Cap Ouest: Monsieur Boubekeur, il y a un point sur lequel il faudrait également revenir : c’est l’enseignement supérieur, puisque intimement lié au devenir de nos médecins et cadres de demain.
Pr Boubekeur Mohamed: en ce qui concerne l’enseignement supérieur, il y a eu un changement qui est le nouveau ministre M. Baddari qui a totalement numérisé l’université de Msila. Au niveau du conseil de la nation nous l’avions demandé, il faut une numérisation de tous les secteurs et pas uniquement de l’enseignement supérieur. Puisque vous me donnez l’occasion, laissez-moi vous parler de l’enseignement de la médecine, puisque je sais de quoi je parle et je partage l’avis de beaucoup d’experts qui ont mal au cœur de voir la régression après qu’on a été un exemple de réussite. L’enseignement qui y est dispensé est mauvais, pour ne pas dire médiocre, fait par des gens qui n’ont pas les compétences reconnues. L’étudiant qui a passé 07 ans de médecine, il faut qu’il soit encadré par un professeur, rompu aux cycles de conférences et qui prend les choses très au sérieux. Les médecins, ce n’est pas ce qui manque. Vous avez aujourd’hui plein de médecins généralistes qui n’arrivent pas à trouver un travail. Des fois on les voit en train de s’inscrire à l’ANEM ! Ce n’est pas normal. Il faudrait étudier et établir une carte sanitaire. Outre la surcharge des amphis, je veux parler des personnes qui sont au niveau des facultés de médecine, du personnel administratif surtout, notamment à la faculté d’Oran, de l’université d’Oran, de la section médicale et d’autres, ils n’ont pas conscience de la nécessaire organisation et prise en charge de l’étudiant. Pourquoi ? Parce que les personnes qui sont au niveau des facultés de médecine ne sont pas assujettis à une réflexion. Il n’ya pas de prise en charge sérieuse et moi je dis que l’enseignement qui est fait aujourd’hui est un enseignement médiocre.

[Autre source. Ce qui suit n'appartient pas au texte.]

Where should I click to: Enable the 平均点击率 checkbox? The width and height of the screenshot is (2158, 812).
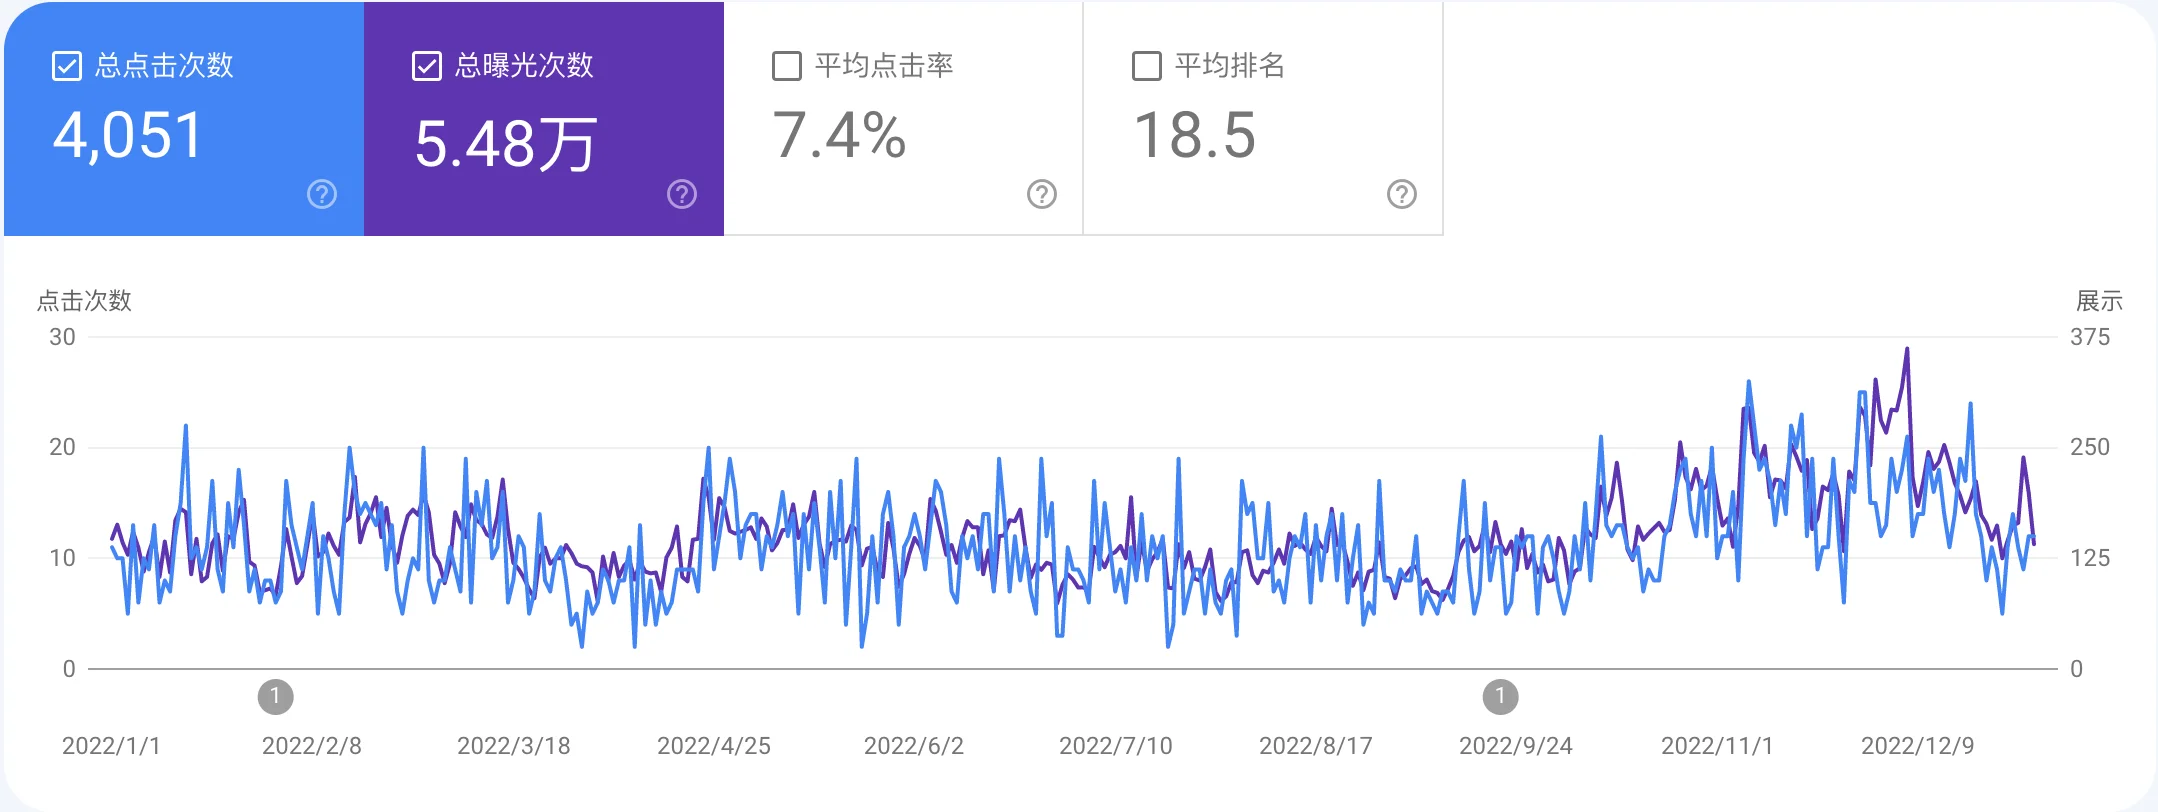(x=787, y=67)
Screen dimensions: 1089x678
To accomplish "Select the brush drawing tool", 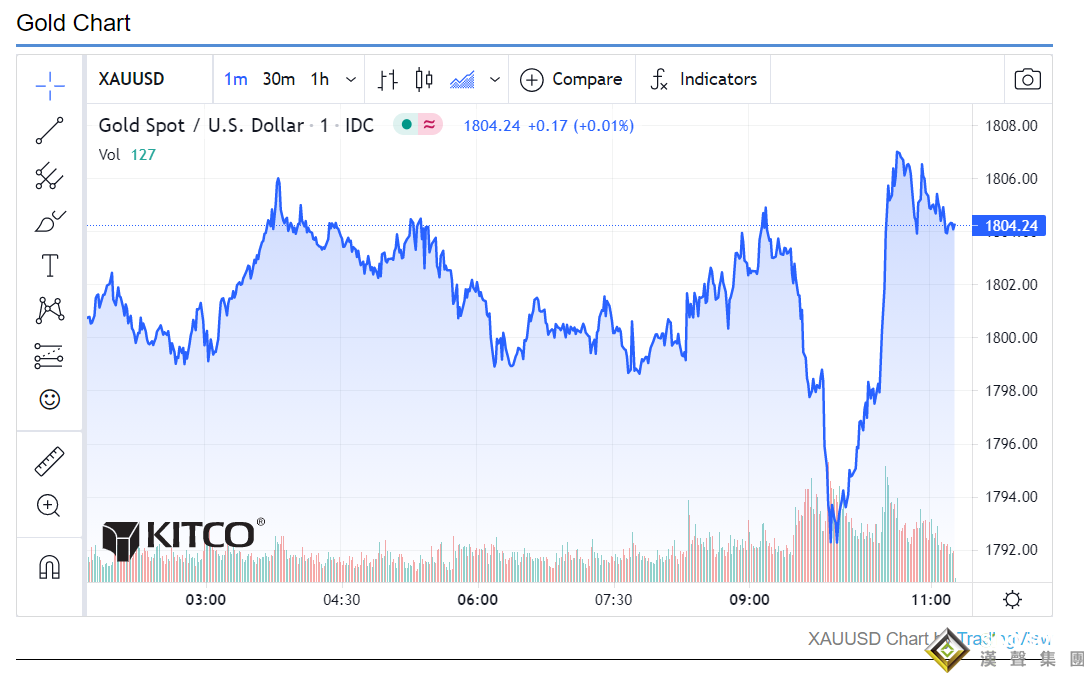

Cap Ouest : quelle est la solution à ce problème selon vous ?
Pr Boubekeur Mohamed : Il faut valoriser l’enseignement et le tirer vers le haut. Il faudrait que l’enseignant soit apte et il faut que l’administratif soit à la hauteur pour gérer l’enseignant et l’enseigné. Il faut également développer les bibliothèques, créer les conditions pour avoir un espace de travail qui donne envie. Aujourd’hui, l’étudiant est voué à lui-même, on produit pas, on écris peu ou pas, on n’est pas inscrit dans la recherche, il n’y a pas de revue indexée reconnue sur le plan international alors que nous avons un secteur qui s’appelle secteur de la recherche, qui est une annexe du ministère de l’enseignement supérieur et qui possède un bâtiment à part. Je parlerais également de l’éducation, de l’enseignement primaire, la source de beaucoup de problème. Des écoles en surcharge, des écoles vétustes, des franges de population qui ne sont pas prises en charge correctement, des enfants autistes, des handicapés de la langue, les sourds-muets, les mauvais enseignants, le manque de formation continue, des cycles de mises à niveau… bref les conditions pour un bon enseignement ne sont pas encore réunies, et là aussi il faut qu’il y est incitation et il faudrait que les syndicats réfléchissent logiquement et s’associent pour le développement du secteur. Il y a des efforts énormes à faire.